Hailed as one of the best loot-based action-roleplaying games of all time, Diablo has established itself as a must play PC game. With a story that delves into hell itself, players will brush blades with demons and monsters aplenty, slicing hordes of evil as gold and equipment scatter across the playing field. With the release of Diablo III, non-PC gamers were yet again loot-less — that is, until Blizzard decided to bring their award winning game to consoles. Unlike a typical port, the game was revamped and updated to utilize modern controllers and ended up being the best of both experiences.
In a series known for excellent games, Halo: Reach stands above the others in terms of story, gameplay and even multiplayer. The multiplayer was tremendously replayable, and even all this time after its release we find ourselves going back for just one more match. While everyone knew going in just how this story would end, it didn’t make the journey there any less memorable. This was Bungie’s farewell to the legendary series, and it was a beautiful sendoff that was every bit as epic as we could hope for.

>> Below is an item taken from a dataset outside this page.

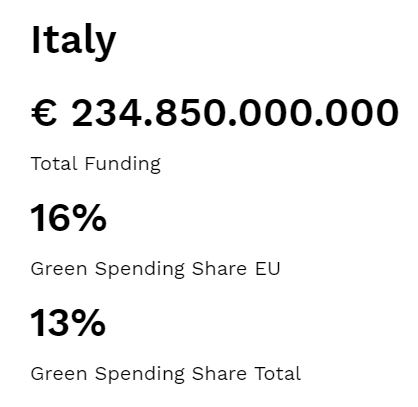
Task: Click the word Funding under the amount
Action: (x=123, y=164)
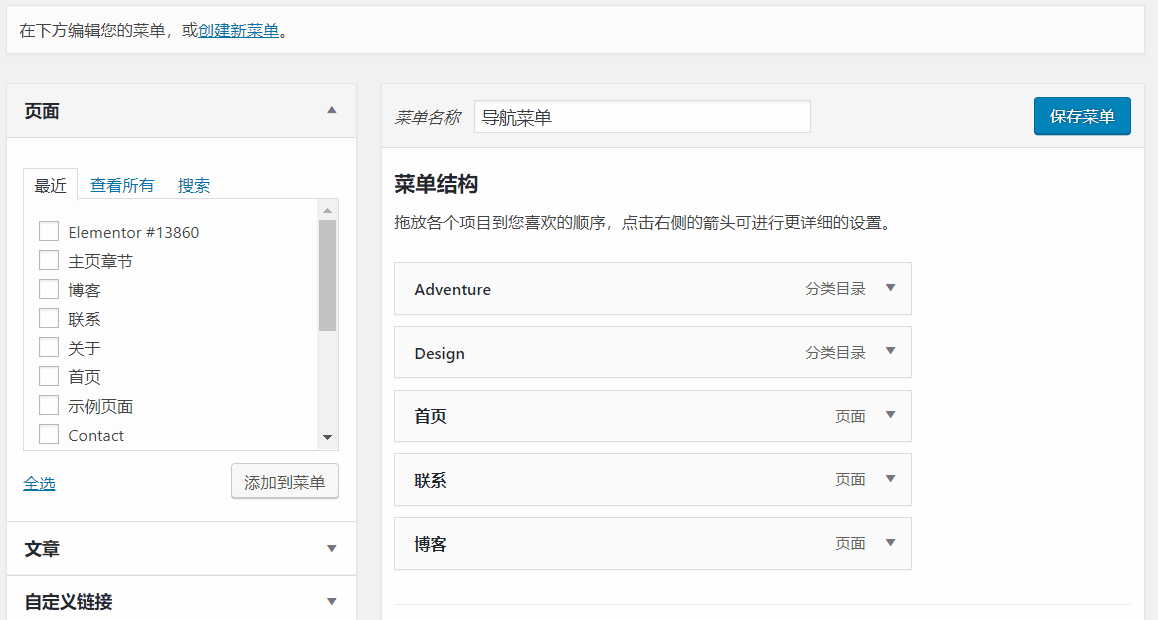
Task: Click the 全选 link
Action: pyautogui.click(x=39, y=483)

Super Paper Mario may not be the best installment in its franchise, however, it is perhaps the one with the most heart. It’s the funniest of all the titles, and the most endearing from the standpoint of just how adorable it is. Moreover, the 2D sections of the game rock some beautiful vistas, giving way to some extremely vibrant aesthetics that shine even despite the Wii’s lack of high-def support. Alright, so the 3D segments may feel barren and lackluster, but that’s just a small gripe amidst a game that should only be showered with praise and accolades. Anyone looking for a cute Mario roleplaying experience should look not further than SPM. After all, it’s only about a thousand times better than Sticker Star.
Somehow lost in a sea of sequels and prequels, the new IP Enslaved: Odyssey to the West managed to sneak under the radar and didn’t quite make the splash in the market anyone was hoping for. This is an absolute shame, too, because the game itself is quite remarkable. Enjoyable combat, an intriguing story, and likeable characters had us wishing the experience wouldn’t end. It was also cinematic and managed to capture the spectacle of every scene well, and the game was just brimming with charm and personality. While perhaps the volume of action games managed to drown this title out, they shouldn’t have because Enslaved stands head and shoulders above most of them.
The Batman Arkham franchise has gotten lots of the credit for resurrecting the superhero genre, but one must not forget that inFamous came out about the same time and was just as good. Things got even better in inFamous 2. The story of Cole MacGrath and his transformation into the savior, or destroyer of New Marais was compelling and heartfelt. Tight third-person superhero action combined with an immense open-world to explore made inFamous 2 a treat for anyone who played it. The Batman Arkham games are great, and so is inFamous 2.
Donkey Kong Country Returns saw Retro Studios once again salvage a dormant franchise for Nintendo. Donkey Kong had largely been used in experimental games on the Gamecube, but Retro brought the big ape back to the side-scrolling genre that defined the character in the 16-bit era. DKCR revived the DK and Diddy tandem and challenged Wii owners just as much as the franchise’s initial trilogy did for SNES fans nearly 20 years ago.The sideways remote setup felt natural and while there was some forced waggle, it didn’t hurt the game as a whole. DKCR is a must-buy for the Wii.